CJ: Yeah, couldn't agree more and we don't even see we don't have something as basic as registration for all alternative provision you know will be providing pretty serious amounts of education in an alternative setting and not even have to kind of register or be accountable to any to anyone or these are some of the most vulnerable children we have. Yeah, I think Ofsted is called for a long time. For for all alternative provision to be registered and that's such a low bar to go for as net if we can't even do that.

 

AC: Yeah, I do think it's really good to be shining a light on this we need to stick keep talking about it. What happens is reviews get published and proposals get published or some, you know, think tank does a report and nothing changes. You're still dependent on the right people in the right school on the right day to intervene and try and save a child for whom education isn't working. And it simply should not be left to chance like that. So yeah, I'm just glad that we're still talking about it.

 

AT: That was really interesting.

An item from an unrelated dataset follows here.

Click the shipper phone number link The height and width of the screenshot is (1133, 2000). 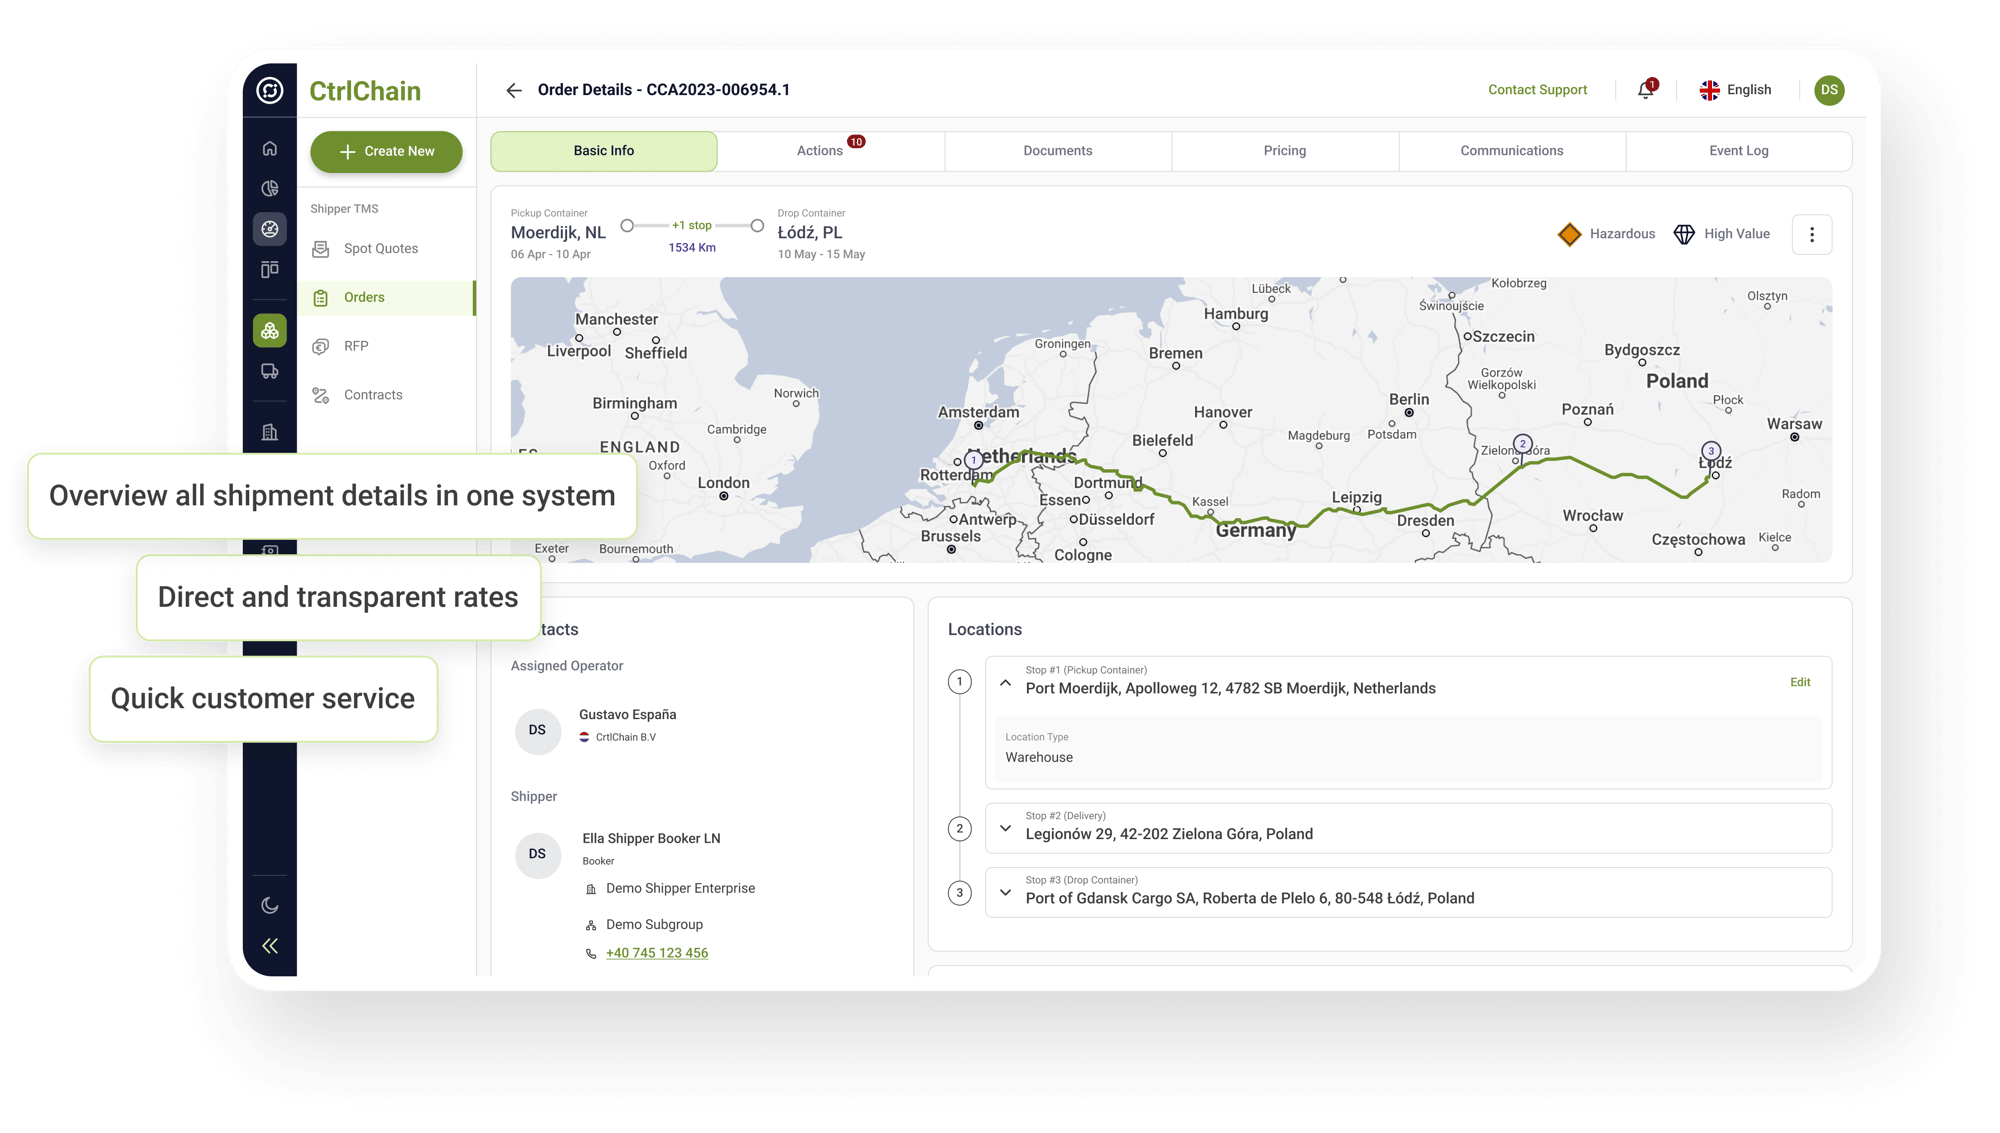point(656,953)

Thanks for sharing that. But they obviously do a range of things to meet their needs at the school community. It's great.

 

CJ: Yeah, and I'm really pleased that we've been able to do this podcast and have this discussion. Conversations around exclusions often heated and polarised and it's important to get the views of some people who have been through that process, but also some people who trying to manage it the best they can.  

 

AT: And I think in any debate as ever, it's always important to think about, well, what are the things that we can agree on? It's really important that alternative provision is the best it can be. Everybody wants that to be the case. And it's been good to hear a range of different views and opinions in this piece.